Last week, India’s move to get Pathankot terror attacks mastermind, JeM chief Masood Azhar, banned by the UN was rebuffed by China - for the second such time, causing huge disappointment in India. China, a close friend of Pakistan, had said that Azhar did not meet the UN criteria to be banned as a terrorist.
China’s burgeoning solar industry too faces political opposition in the US.
A joint statement issued by the four countries here welcomed the adoption of the Paris Agreement on climate change - 21st Conference of Parties (COP-21) in December last year.
The United States had in 2013 filed a complaint with the WTO against India providing support to domestic solar cell manufacturers under its National Solar Mission, which Washington said was against the international trade agreement.

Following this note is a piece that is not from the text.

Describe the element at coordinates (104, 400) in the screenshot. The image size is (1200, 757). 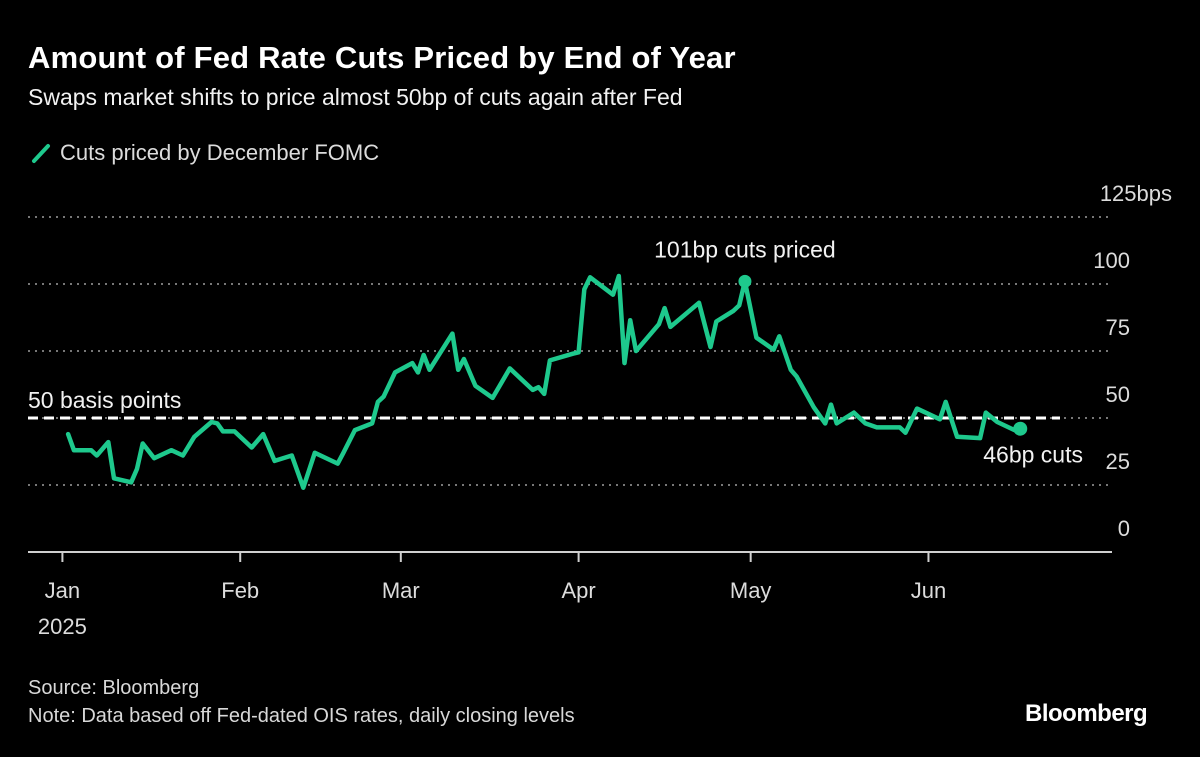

USA claimed that India violated domestic content requirements (DCR) rules. A three-member dispute settlement panel of the WTO was set up in 2013. The panel ruled against India on February 24, 2016.
India in its appeal against the WTO ruling, argued that the DCR measure were justified on the ground that they secure its compliance with laws required to promote sustainable development.
India also argued that its solar programme was helping it to meet its commitments under the United Nations Framework Convention on Climate Change (UNFCCC).
India’s solar energy programme is considered one of the world’s largest and fastest renewable energy programmes. At present India generates around 5,000 megawatts of solar energy from virtually nil some five years back.
India had also scaled up its target to produce solar energy by pushing ahead the 20,000 megawatts of solar electricity generation to 1,00,000 megawatts by 2022.
In the meeting, India along with China, Brazil and South Africa issued a joint statement to ratify the Paris ‘COP 21 Global Climate Agreement’ in New York on April 22.